Webcomic Review - The Nineteenth Century Industrialist

And now for something... completely different.

Renee Katz' offbeat gag strip marches to a different drum. In fact, I don't think it's a drum at all. It's more like a bubble machine. A bubble machine of insanity.

The Nineteenth Century Industrialist follows the exploits of Hiram Thorpe, a temporally displaced oddity who runs a factory in the here and now. Think of him as a cross between Ebenezer Scrooge and Invader Zim. Hyperactive. Grumpy. Stingy. Uncaring. Mean to his employees Grimey and Sooty.

And stupid. Incredibly, incredibly stupid.

The format of the book is pretty representative of the main character. It's seemingly random. Layouts range from single frame gags to more complex 4-10 panel layouts of varying lengths and proportions, all vertical. Rulers and straight lines also have no place in the comic. It gives the webcomic a unique dynamic and fits well with the mood. Every so often, Renee dips into a loose story arc that runs for a few pages.
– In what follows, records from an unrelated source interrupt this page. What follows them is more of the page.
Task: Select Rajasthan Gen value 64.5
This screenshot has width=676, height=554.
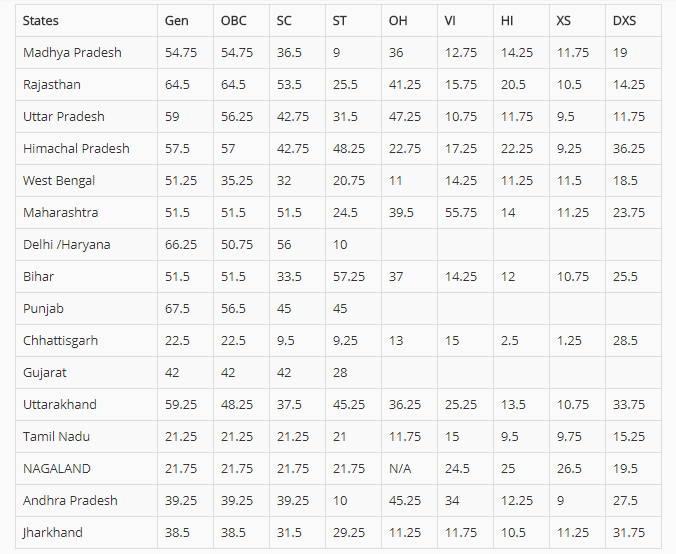Action: pyautogui.click(x=177, y=85)
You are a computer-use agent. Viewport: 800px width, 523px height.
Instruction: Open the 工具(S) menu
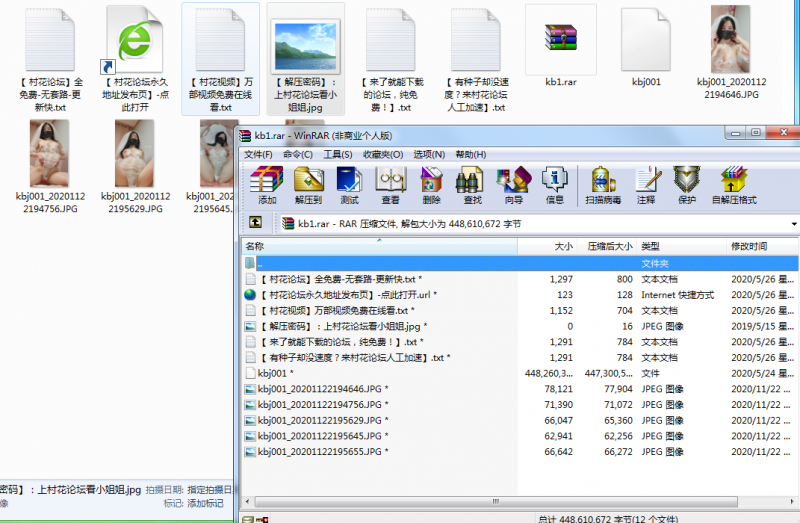[337, 155]
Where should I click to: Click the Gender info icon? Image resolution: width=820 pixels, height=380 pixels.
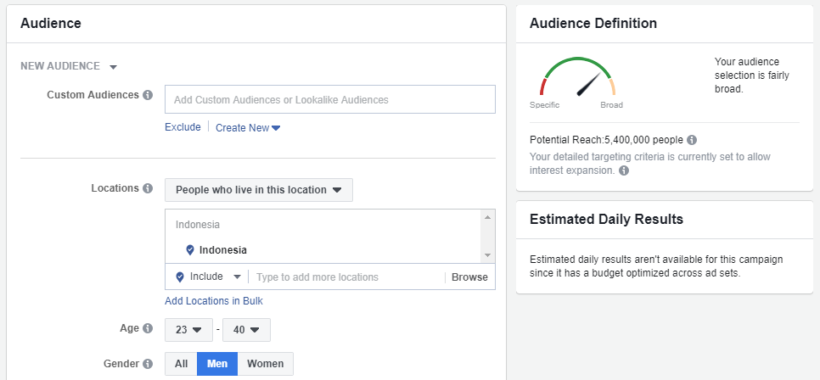148,363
These tend to be highly amusing (check the Karl Marx story arc). But if you think you mean there's story continuity, here, you'd be sadly, sadly mistaken. That's not what it's about, after all.
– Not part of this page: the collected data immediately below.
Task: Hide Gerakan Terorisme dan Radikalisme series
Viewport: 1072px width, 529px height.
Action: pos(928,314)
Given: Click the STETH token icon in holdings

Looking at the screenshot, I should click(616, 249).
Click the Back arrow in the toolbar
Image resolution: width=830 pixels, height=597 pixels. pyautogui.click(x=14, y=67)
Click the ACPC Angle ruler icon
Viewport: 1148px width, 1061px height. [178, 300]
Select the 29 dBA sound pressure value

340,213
The art style is frenetic, to say the least. The highly exaggerated body language and classic facial expressions fit perfectly with the off-beat storytelling and effectively supplements the humor quotient. Renee's mastery of the stylized anatomy is evident in every panel and she uses it to nefarious ends to make you twitch with chuckles at appropriate times.

Reviewing the storytelling proves a bit difficult since it doesn't have a cohesive storyline. However, the dialogue is spot on and reflects the characters quite well. Thorpe is a hateful little cowardly bastard and the creator makes you love it.
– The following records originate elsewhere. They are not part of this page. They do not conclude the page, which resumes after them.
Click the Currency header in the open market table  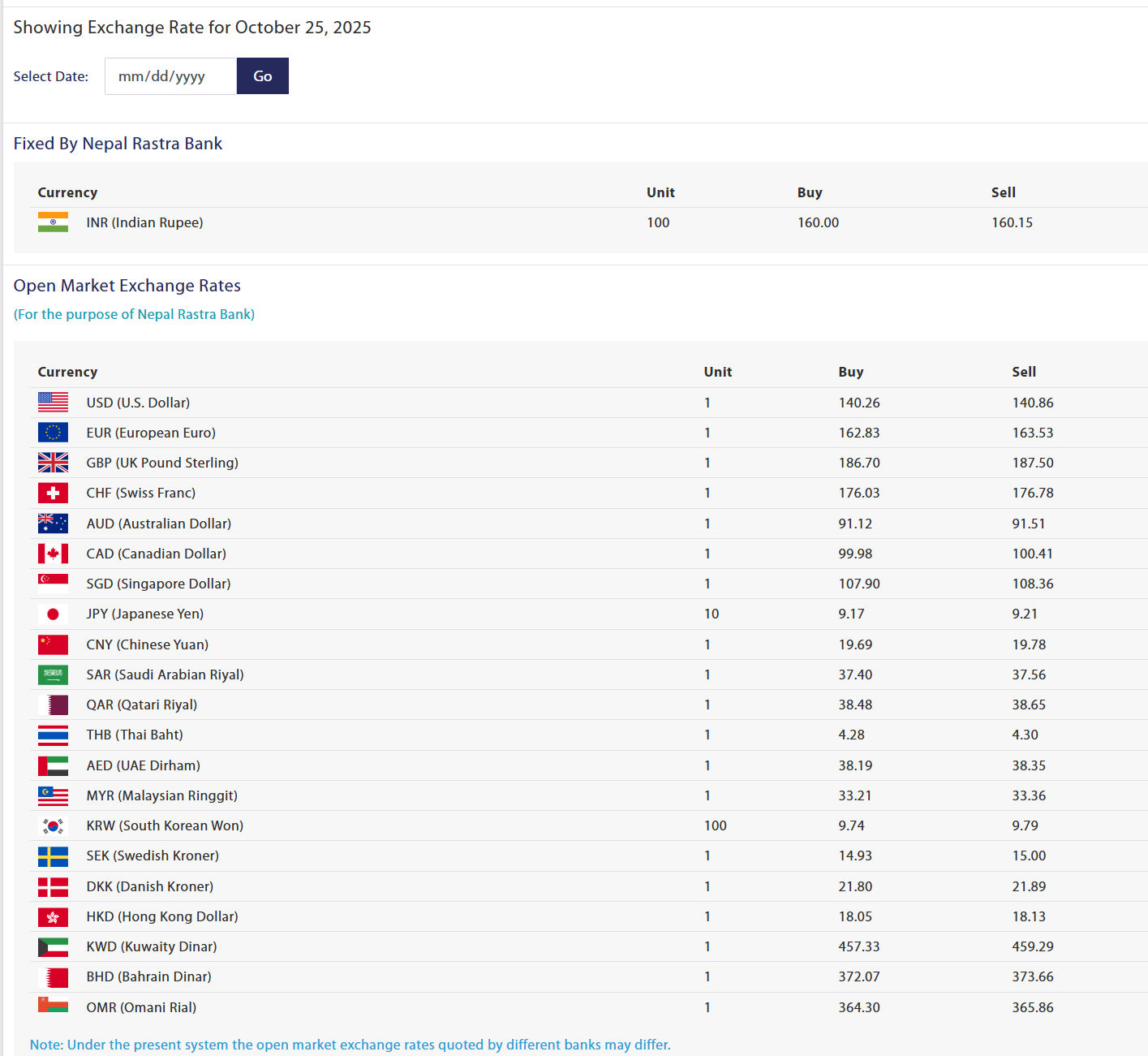click(67, 372)
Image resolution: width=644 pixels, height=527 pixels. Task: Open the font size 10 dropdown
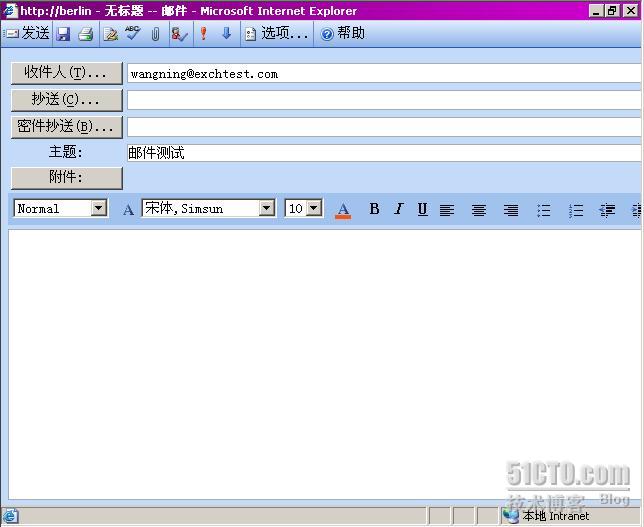314,209
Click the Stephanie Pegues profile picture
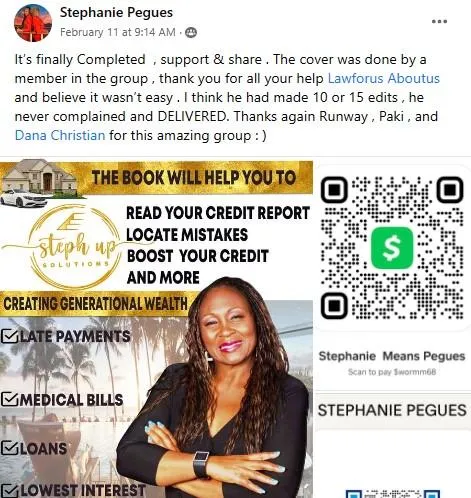This screenshot has width=471, height=498. click(x=33, y=23)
Although the lettering adequately reflects the craziness of Hiram Thorpe's world, I wish it were just a little bit more legible. It's a challenge, sometimes, to make out what the characters are saying as the dialogue gets crammed into the word balloons. The flat coloring works with the style of the book, but even so, the edges sometimes contain photoshop artifacting, uncolored spots caused by the anti-aliasing of the linework.

Overall, it's a fun read. Definitely different, most of the time. Though it's not always laugh-out-loud funny, there's something goofy to be gleaned from every strip. It's hard to guess what's going on in Renee's head, but it's either a fantastical world of beauty and sarcasm or a twisted pile of bitter funny hate.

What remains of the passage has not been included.